オレって 古いかなぁ?


きのうまでの早春の陽気が一転真冬に逆戻り。とはいえ、もうそこまで来ている「春」含みの「真冬」で、真冬に感じる「真冬」と異なり明るさのある「真冬」だ。


                                          

時折明るい日差しが漏れてくる空から断続的に雪が降っては消える。枯野の景色が変わってしまうほど吹き飛んでくる雪も文字通り「春の淡雪」。たちまち溶けてしまう。山茶花の花弁に舞い落ちた雪もカメラにおさめようともたもたしているとすぐ消えてしまう。庭のクロッカスは終日、花が開くこともなく休業中だ。

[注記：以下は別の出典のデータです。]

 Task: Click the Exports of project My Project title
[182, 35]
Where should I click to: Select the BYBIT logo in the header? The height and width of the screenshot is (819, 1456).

いつものウォーキングメンバーのひとりが、家族連れできのうからフィリピンでスキューバダイビングだ。残りのメンバーは雪中行軍。なんたる、この格差。



40年籍を置いた会社には出身校ごとの同窓会的な親睦会があり、年1回新入社員からリタイヤーしたOBも含めて懇親会を開く。現役時代には毎年出席していた。リタイヤー後は出たり出なかったり。今年もその開催通知が来た。今年からはメールだ。返事もメールでよこせとのことだ。毎日削除するメールが10通は下らない。つい、うっかり削除してしまった。そのままだ。


評論家であり、ノンフィクション作家であった故草柳大蔵氏が生前何かの雑誌に掲載されていたエッセーを思い出した。戦後間もない頃のこと。雑誌社の編集員として某大臣の家に原稿をもらいに行った。応接間に通されソファに腰かけてタバコを吸って待っていた。奥さんから原稿を渡され、帰り際に「よその家を訪問して応接間に通された時には、そこの主人が姿を見せるまでは立ったままで待つものです。そのために壁に絵がかかっていたり、花瓶に花が生けてあるものです」と云われた。



「応接間のソファには主人が見えるまで座らないで待つ」氏はこの教えを30年守り続け、数々の人物・芸術・世相など幅広い評論活動をされた。この教えにこそ今の自分がある。それだけではなく、人物評価の物差しになっていたと結んでおられれる。


効率第一、時間が貴重の昨今、会社では会議の招集や出張報告はメールでやっているとか聞く。わが母校の後輩諸君、同窓会の開催通知、現役の連中はメールでよかろう。せめて、OBには従来通り手紙なり往復葉書で出したらどうだろう。草柳大蔵氏の教えとは次元が違うかもしれないが、その心は同じだ。ビジネスマン以前に常識人たれ。 オレって、古いかなぁ?